RECORDS TO PROCESS
━━━━

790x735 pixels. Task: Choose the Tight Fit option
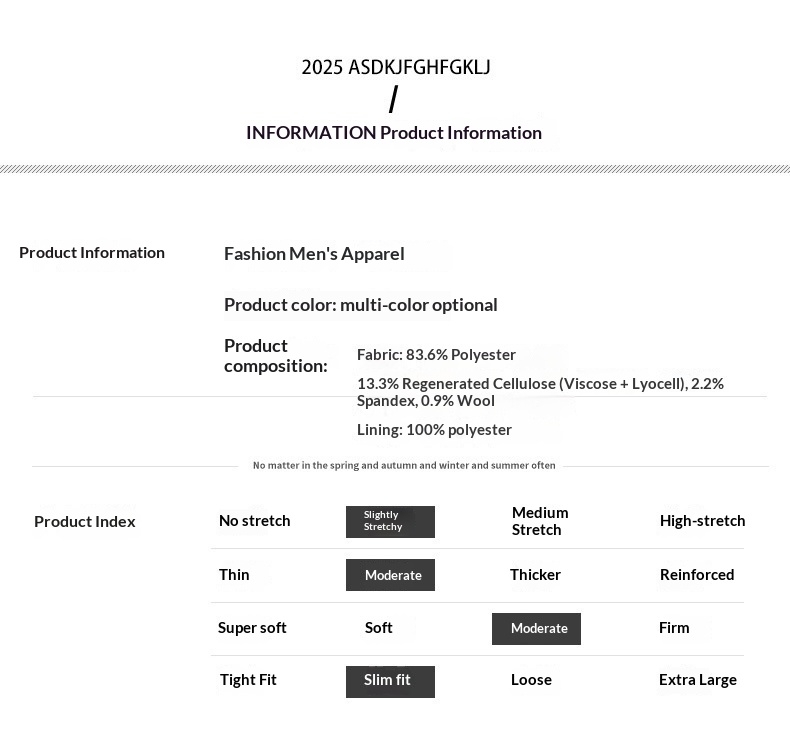click(248, 680)
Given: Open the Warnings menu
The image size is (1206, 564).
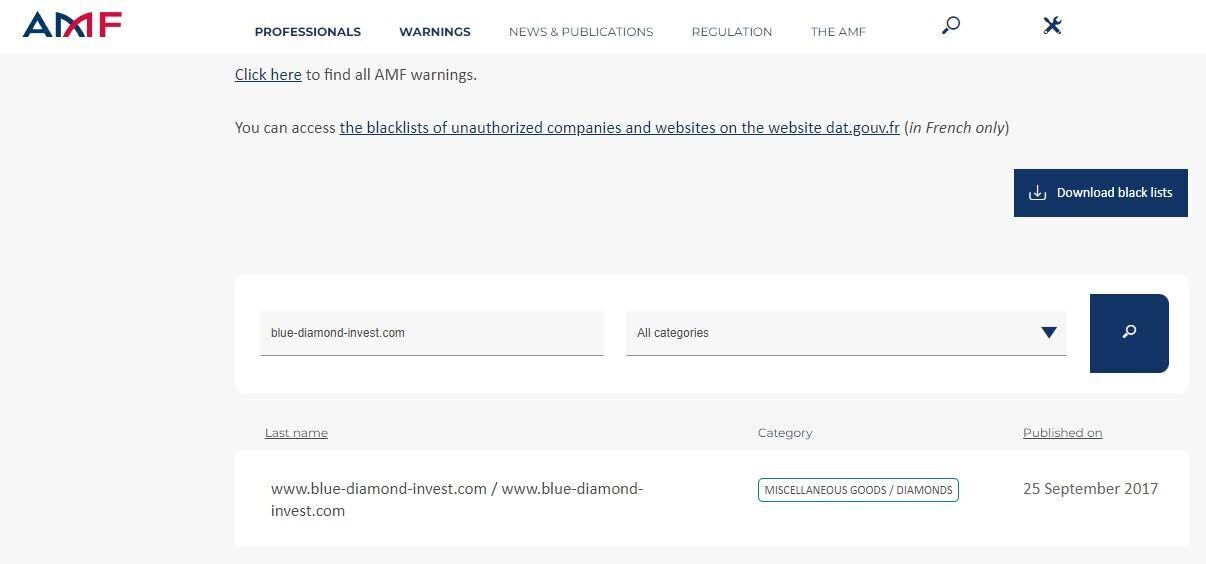Looking at the screenshot, I should pyautogui.click(x=435, y=32).
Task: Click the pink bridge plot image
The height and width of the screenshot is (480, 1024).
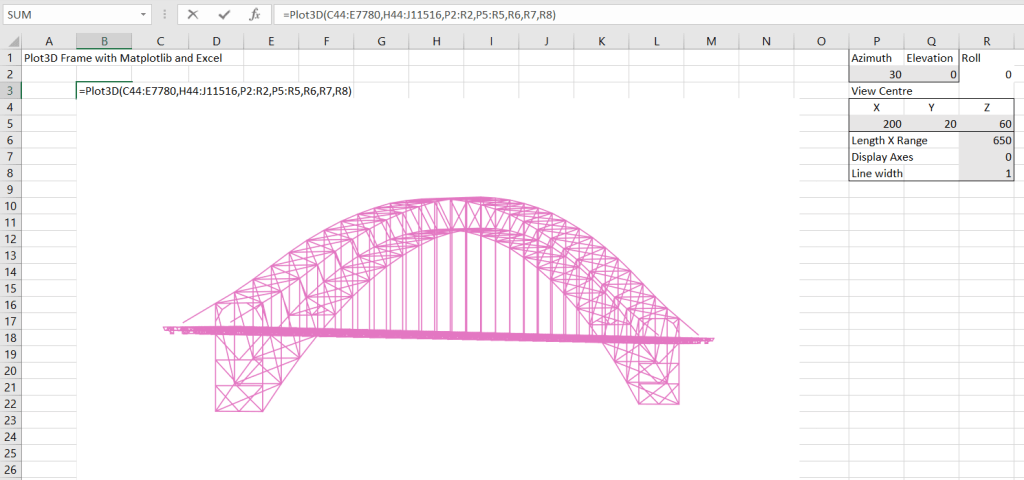Action: pyautogui.click(x=440, y=300)
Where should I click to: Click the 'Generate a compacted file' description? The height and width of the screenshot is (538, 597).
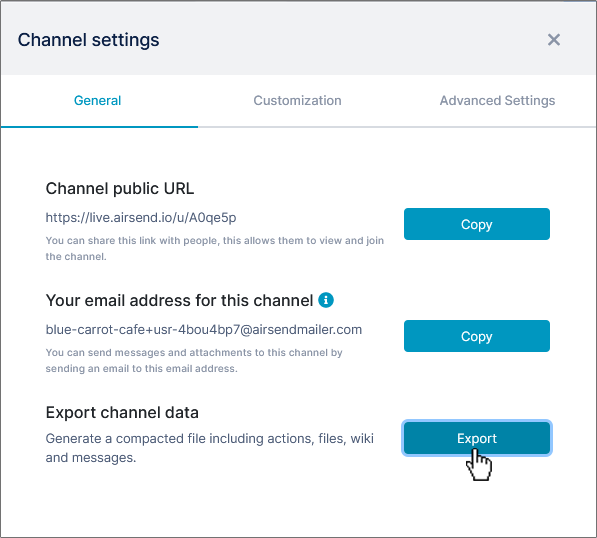pyautogui.click(x=209, y=448)
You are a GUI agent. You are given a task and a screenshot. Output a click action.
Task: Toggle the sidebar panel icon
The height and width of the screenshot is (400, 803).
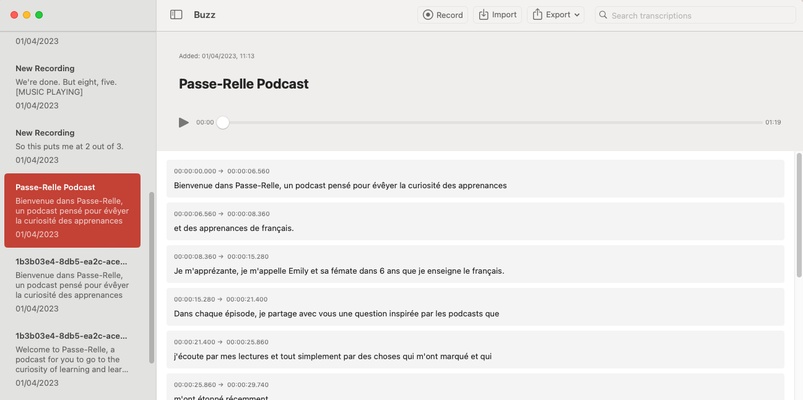(x=176, y=15)
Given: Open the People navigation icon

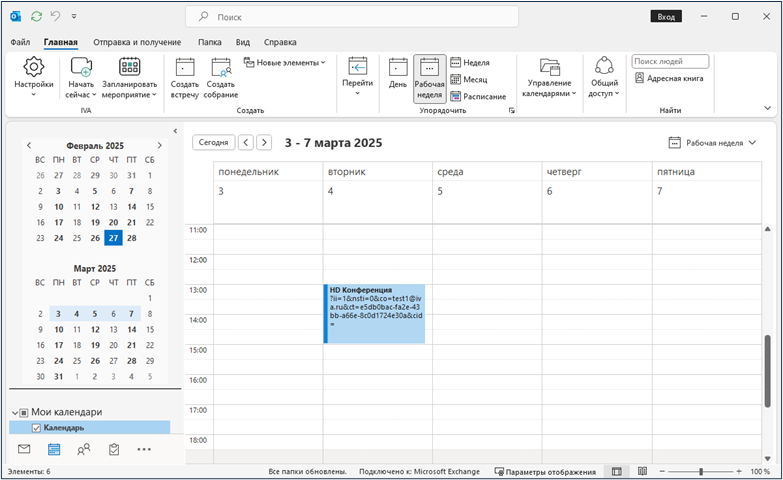Looking at the screenshot, I should 83,449.
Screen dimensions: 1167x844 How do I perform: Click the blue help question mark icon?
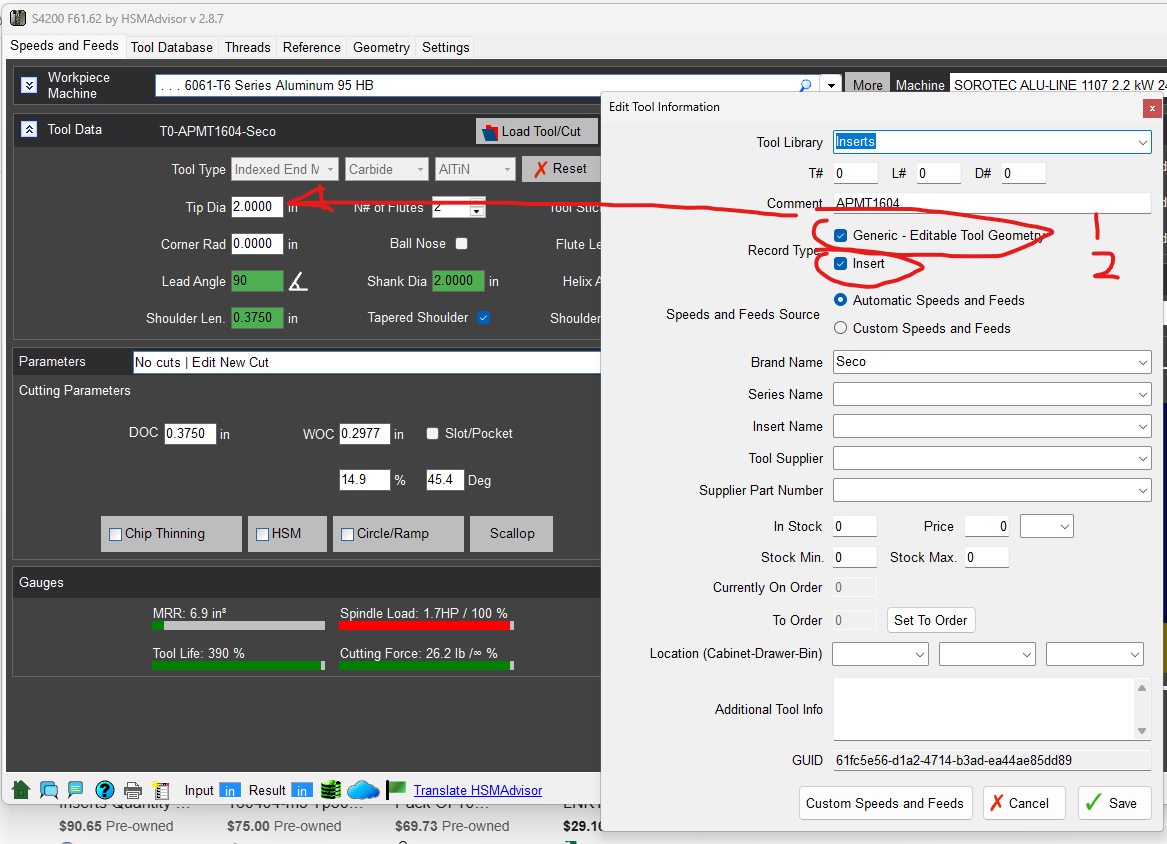pyautogui.click(x=105, y=790)
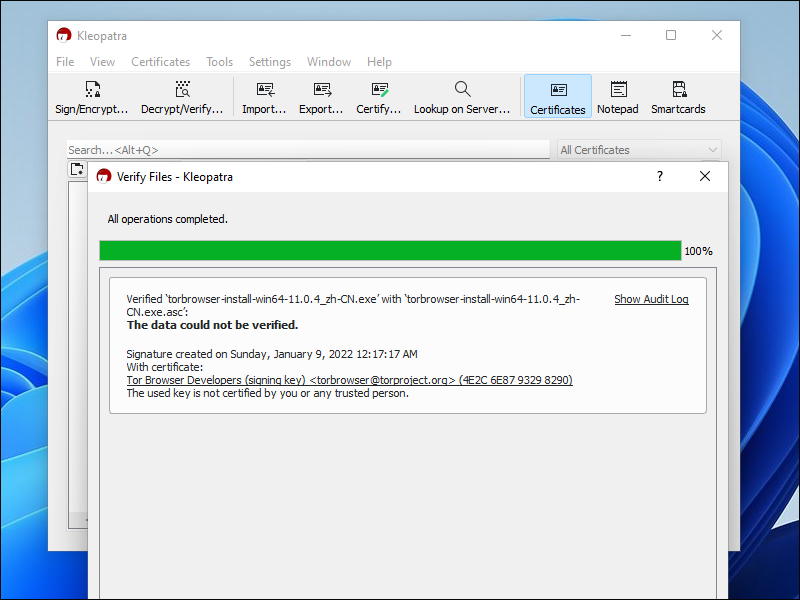Open the Settings menu

[x=269, y=62]
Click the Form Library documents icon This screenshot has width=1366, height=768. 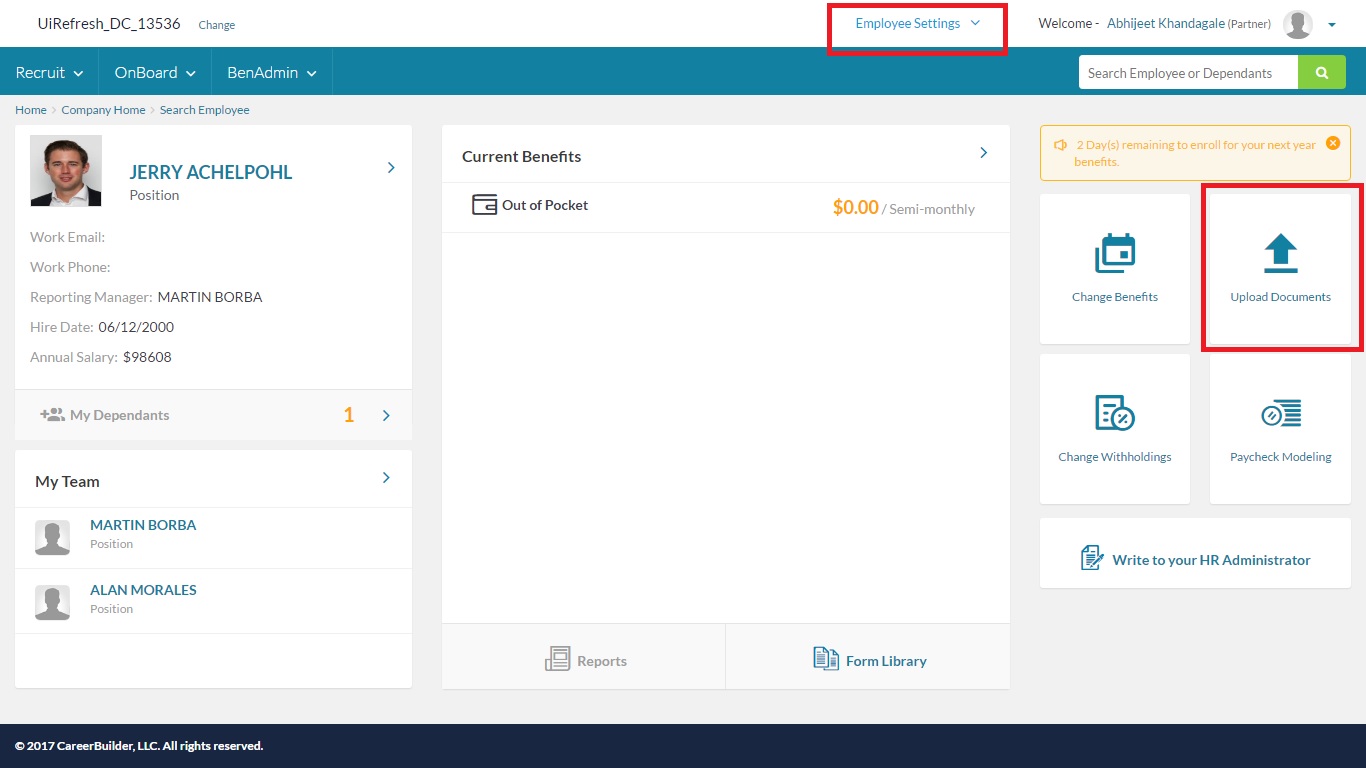pyautogui.click(x=826, y=659)
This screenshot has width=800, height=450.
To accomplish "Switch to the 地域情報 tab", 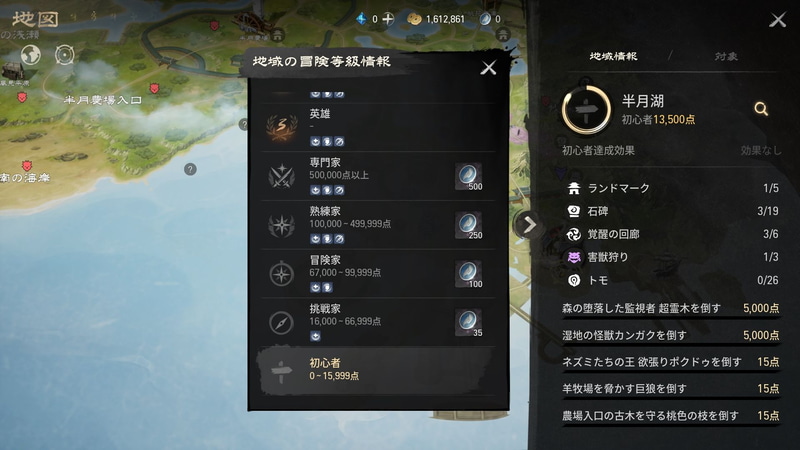I will (x=613, y=56).
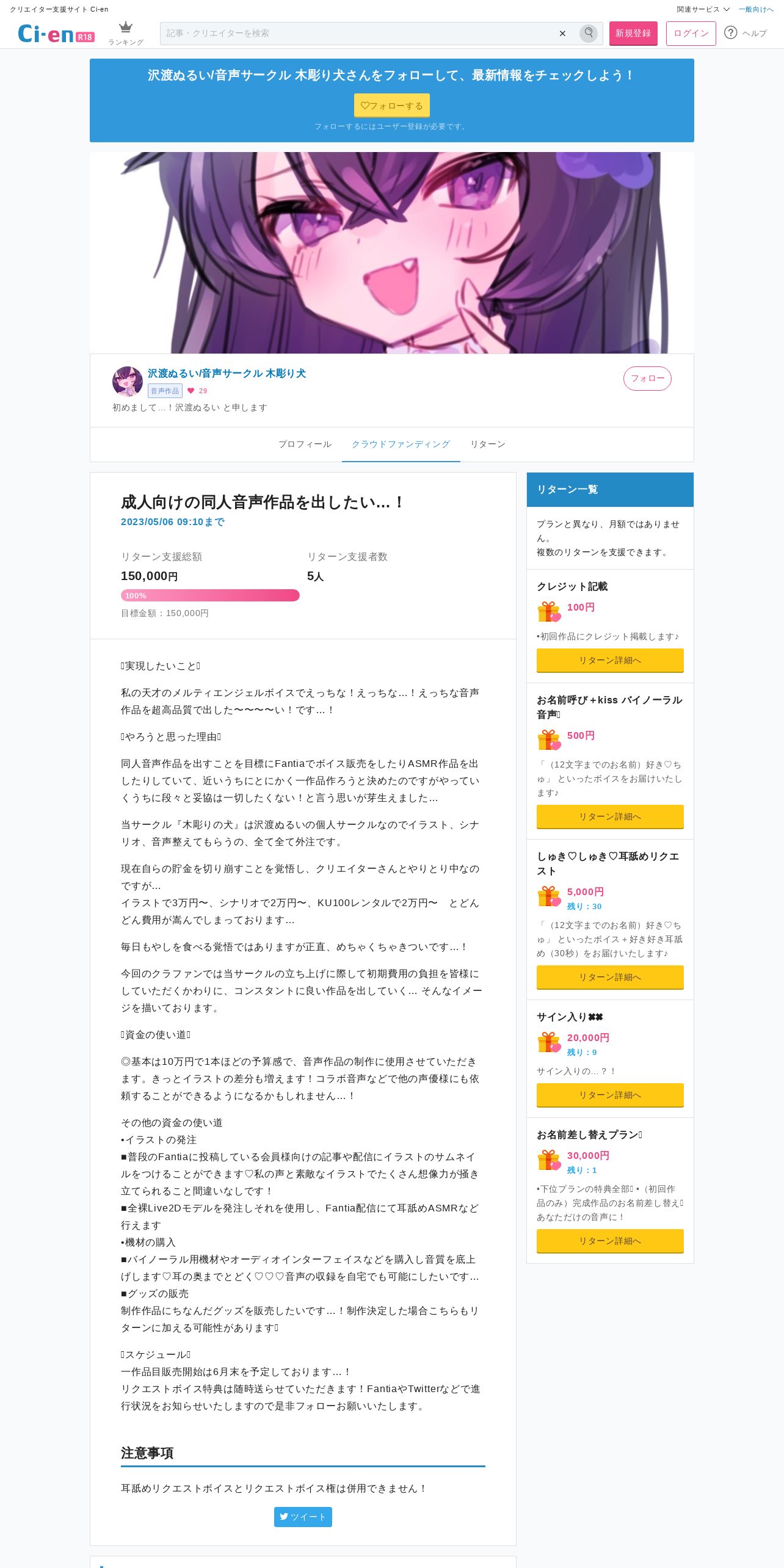Clear the search field with the X
The image size is (784, 1568).
click(562, 34)

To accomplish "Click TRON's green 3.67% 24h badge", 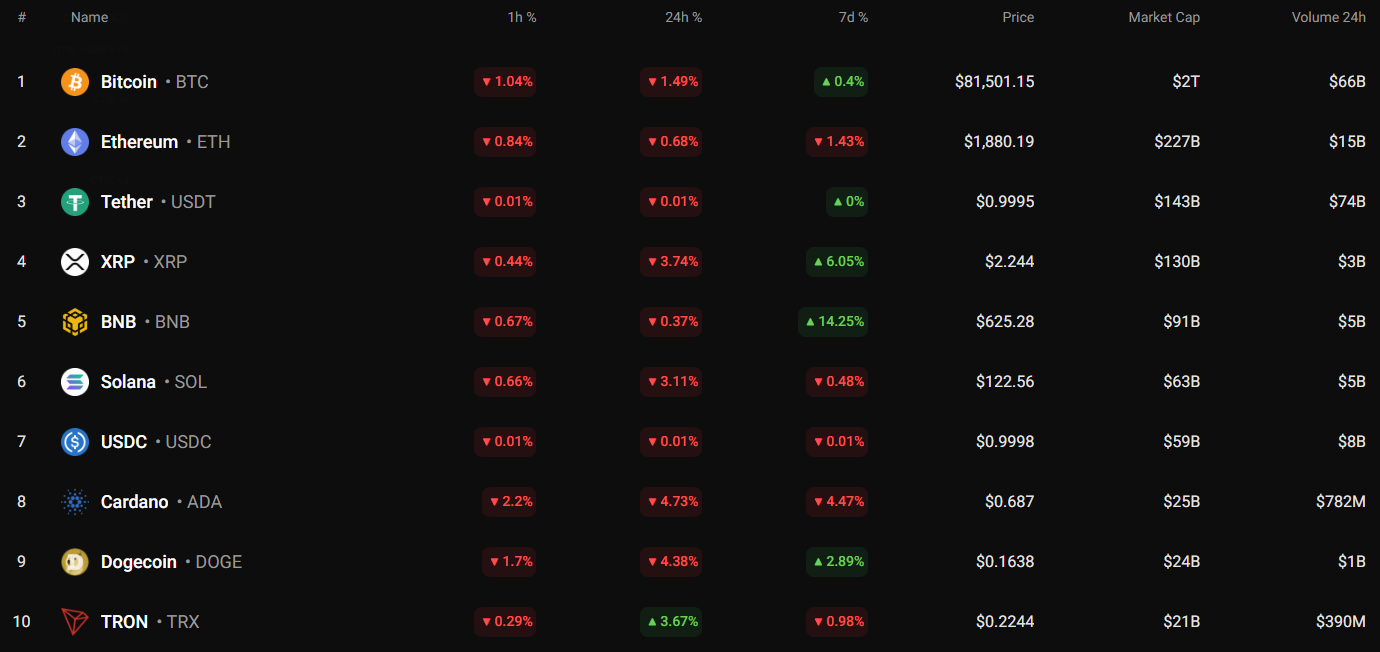I will click(671, 622).
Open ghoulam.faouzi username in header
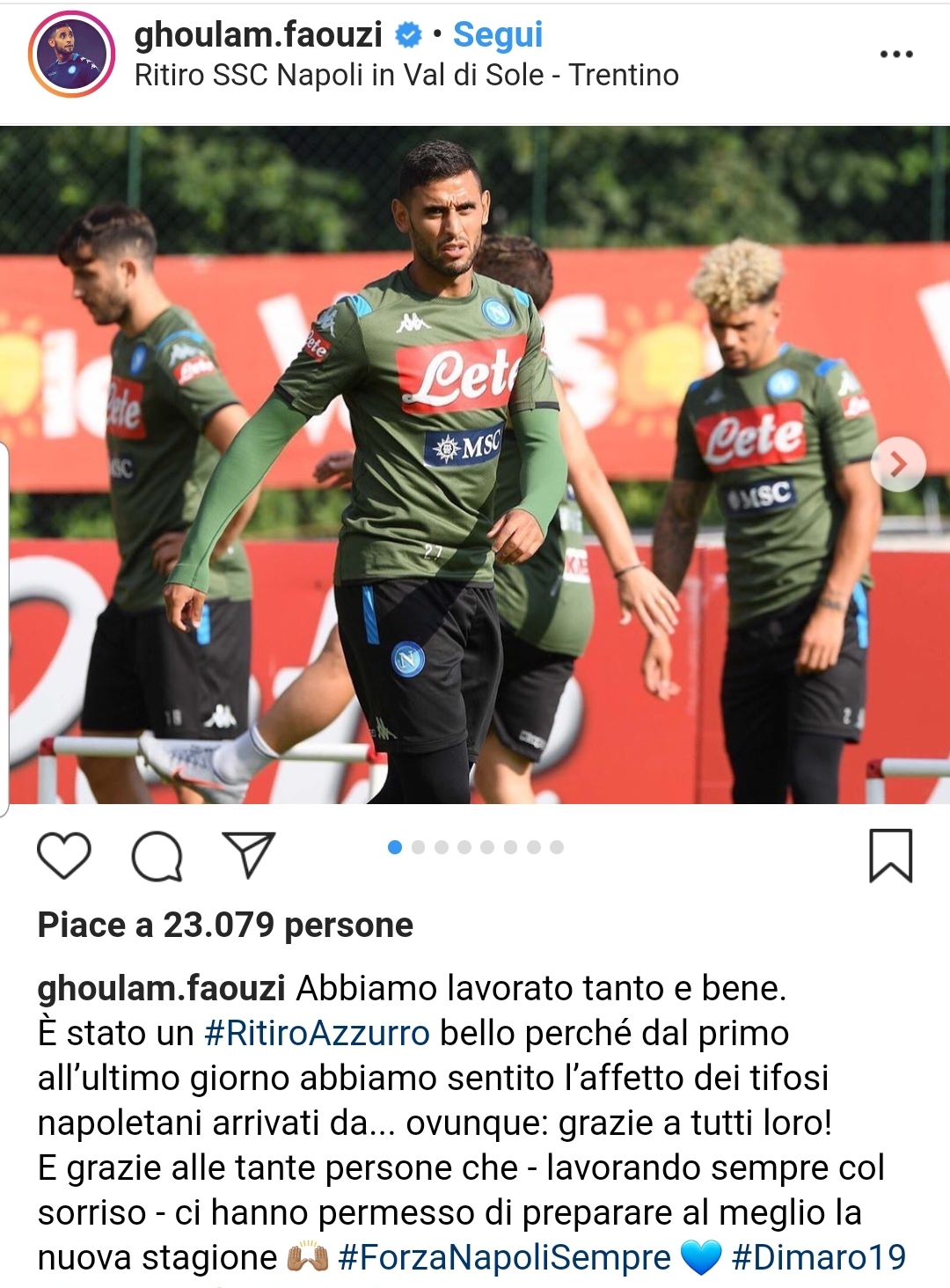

━━━━

THE PROBLEM
Output should consist of the lines above from the one with "Given: Open the Warnings menu" down to the one with "You are a GUI", exact and without pictures.

OUTPUT OF THE TASK
Given: Open the Warnings menu
The image size is (1206, 564).
Looking at the screenshot, I should pyautogui.click(x=435, y=32).
Task: Click the pink bridge plot image
The height and width of the screenshot is (480, 1024).
Action: pyautogui.click(x=440, y=300)
Where should I click to: Click the 'Generate a compacted file' description? The height and width of the screenshot is (538, 597).
pyautogui.click(x=209, y=448)
You are a GUI agent. You are given a task and a screenshot. Output a click action.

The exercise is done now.